Dataset entries
--
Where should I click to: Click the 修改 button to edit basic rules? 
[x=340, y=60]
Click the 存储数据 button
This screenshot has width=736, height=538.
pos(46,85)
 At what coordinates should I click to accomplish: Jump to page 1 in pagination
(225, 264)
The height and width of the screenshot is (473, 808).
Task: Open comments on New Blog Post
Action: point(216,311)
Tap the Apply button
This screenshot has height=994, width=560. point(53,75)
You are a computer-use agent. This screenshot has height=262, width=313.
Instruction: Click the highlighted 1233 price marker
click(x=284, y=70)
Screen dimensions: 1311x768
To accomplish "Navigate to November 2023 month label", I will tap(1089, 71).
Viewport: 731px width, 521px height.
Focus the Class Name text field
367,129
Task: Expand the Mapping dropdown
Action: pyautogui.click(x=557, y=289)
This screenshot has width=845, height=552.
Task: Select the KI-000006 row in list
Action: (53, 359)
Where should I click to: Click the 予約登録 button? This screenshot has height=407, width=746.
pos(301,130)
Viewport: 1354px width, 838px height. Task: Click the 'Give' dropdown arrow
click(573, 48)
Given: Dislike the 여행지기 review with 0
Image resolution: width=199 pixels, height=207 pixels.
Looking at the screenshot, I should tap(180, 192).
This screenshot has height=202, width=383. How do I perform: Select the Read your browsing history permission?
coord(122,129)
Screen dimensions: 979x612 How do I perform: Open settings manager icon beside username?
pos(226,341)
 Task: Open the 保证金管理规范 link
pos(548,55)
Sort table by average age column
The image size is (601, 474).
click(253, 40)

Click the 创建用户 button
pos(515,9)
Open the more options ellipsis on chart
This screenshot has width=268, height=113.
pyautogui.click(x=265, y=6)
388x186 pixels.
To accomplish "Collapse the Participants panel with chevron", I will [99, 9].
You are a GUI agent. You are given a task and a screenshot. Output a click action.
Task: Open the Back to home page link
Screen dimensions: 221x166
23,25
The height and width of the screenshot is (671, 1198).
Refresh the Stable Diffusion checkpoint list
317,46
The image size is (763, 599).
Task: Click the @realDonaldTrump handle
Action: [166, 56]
--
**What to produce**:
Would you output, from the records above, exactly the run of lines that starts at the line containing "Tap the Apply button" and ends at the line containing "Viewport: 731px width, 521px height.", and only that run?

**Output of the task**:
Tap the Apply button
This screenshot has height=994, width=560. point(53,75)
You are a computer-use agent. This screenshot has height=262, width=313.
Instruction: Click the highlighted 1233 price marker
click(x=284, y=70)
Screen dimensions: 1311x768
To accomplish "Navigate to November 2023 month label", I will tap(1089, 71).
Viewport: 731px width, 521px height.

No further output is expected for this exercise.